(Data extracted from a collection)

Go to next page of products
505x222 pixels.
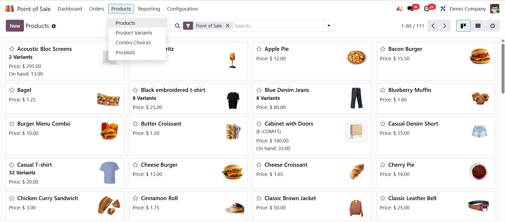tap(444, 26)
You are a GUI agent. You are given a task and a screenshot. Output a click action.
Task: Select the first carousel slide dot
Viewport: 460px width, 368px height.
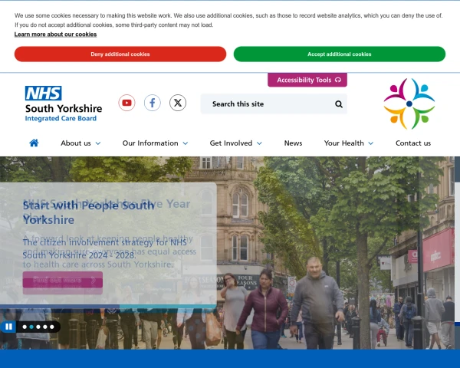tap(25, 327)
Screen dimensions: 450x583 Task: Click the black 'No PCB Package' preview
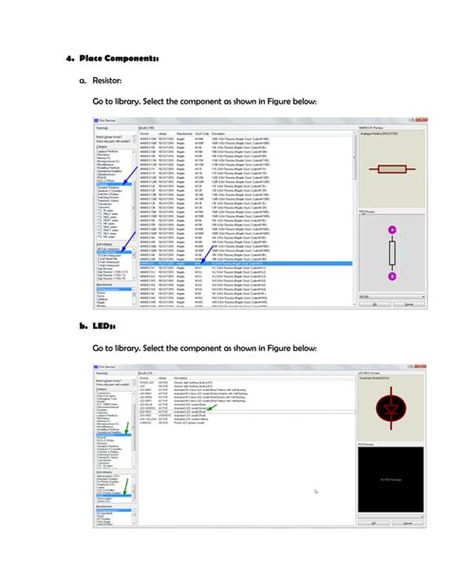click(390, 479)
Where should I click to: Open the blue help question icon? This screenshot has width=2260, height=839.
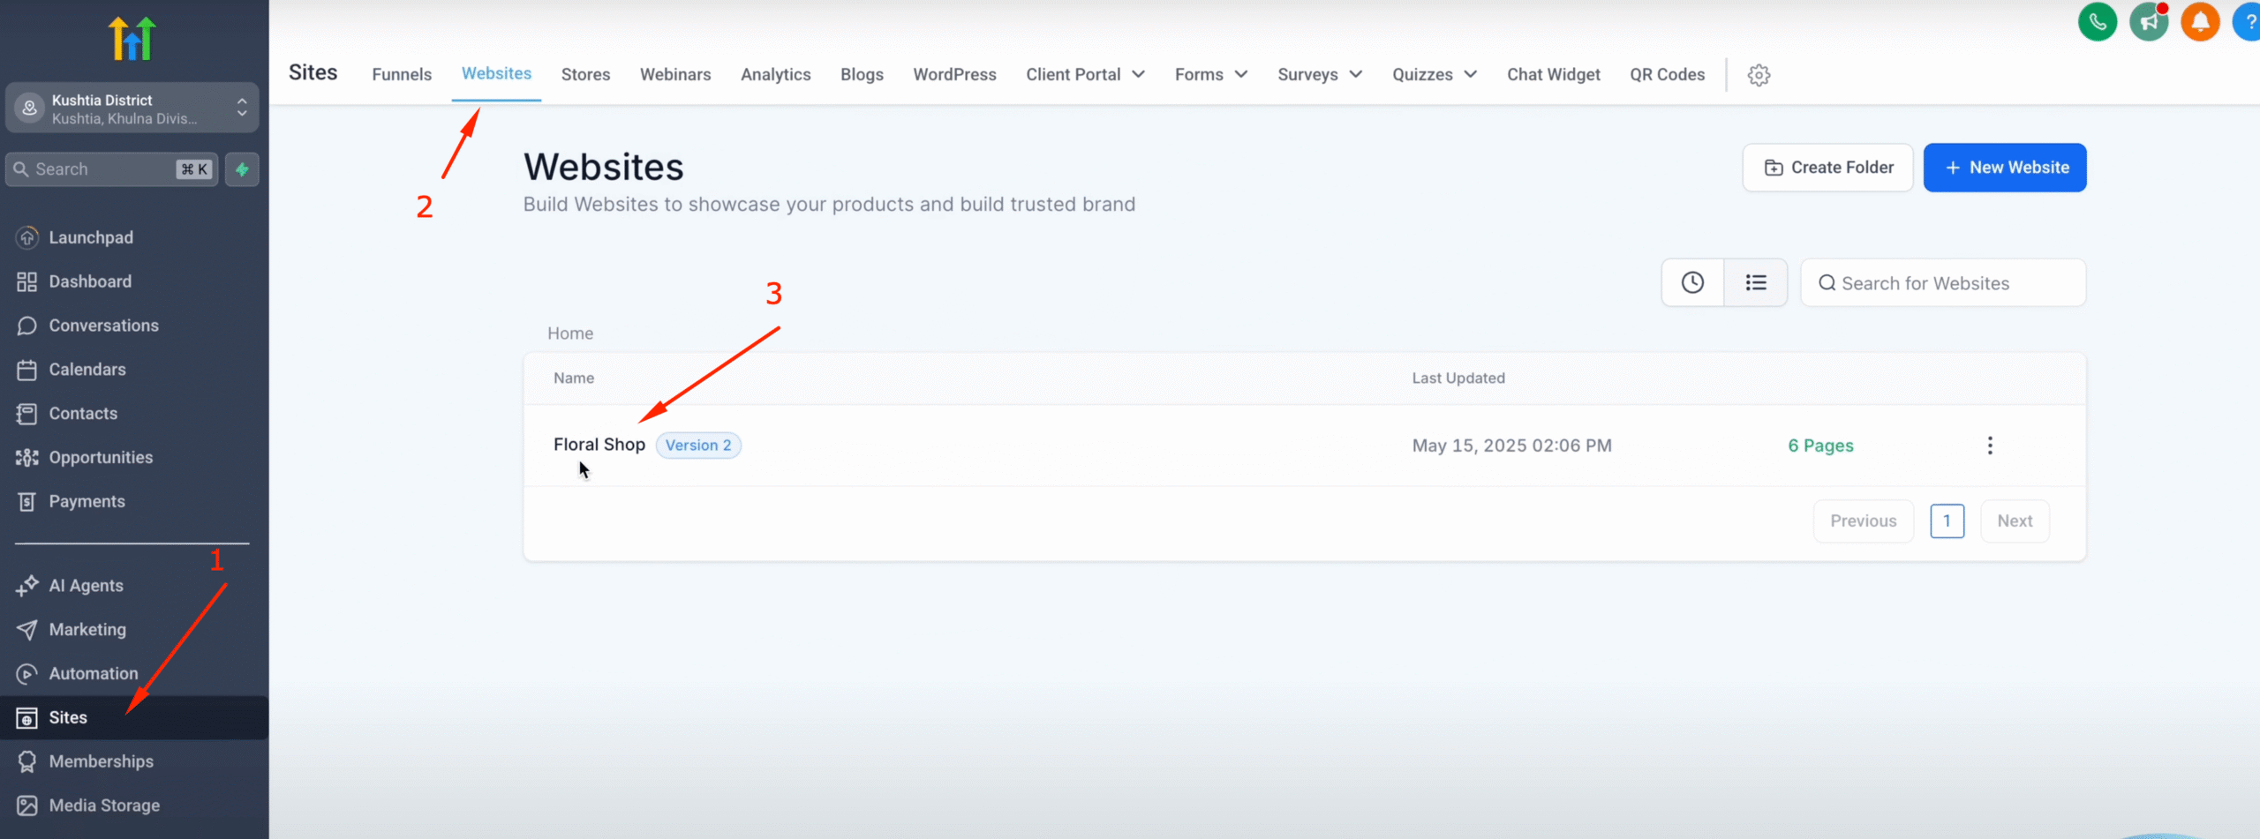pos(2248,22)
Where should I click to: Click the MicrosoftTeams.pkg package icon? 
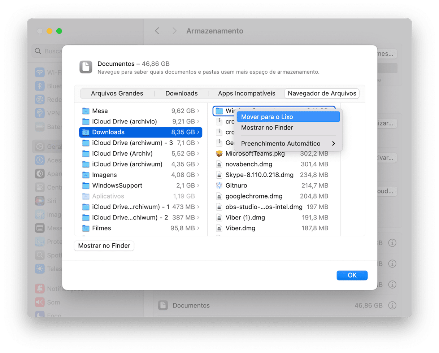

What the exercise asks:
The data above should be repeated in full and exactly, with no pictures carried over.

Result for this task:
Go to next page of products
505x222 pixels.
tap(444, 26)
You are a GUI agent. You are given a task and a screenshot. Output a click action.
Task: Select the first carousel slide dot
Viewport: 460px width, 368px height.
tap(25, 327)
Screen dimensions: 450x583 Task: Click the black 'No PCB Package' preview
click(390, 479)
Where should I click to: Open the blue help question icon? This screenshot has width=2260, height=839.
pos(2248,22)
Where should I click to: Click the MicrosoftTeams.pkg package icon? 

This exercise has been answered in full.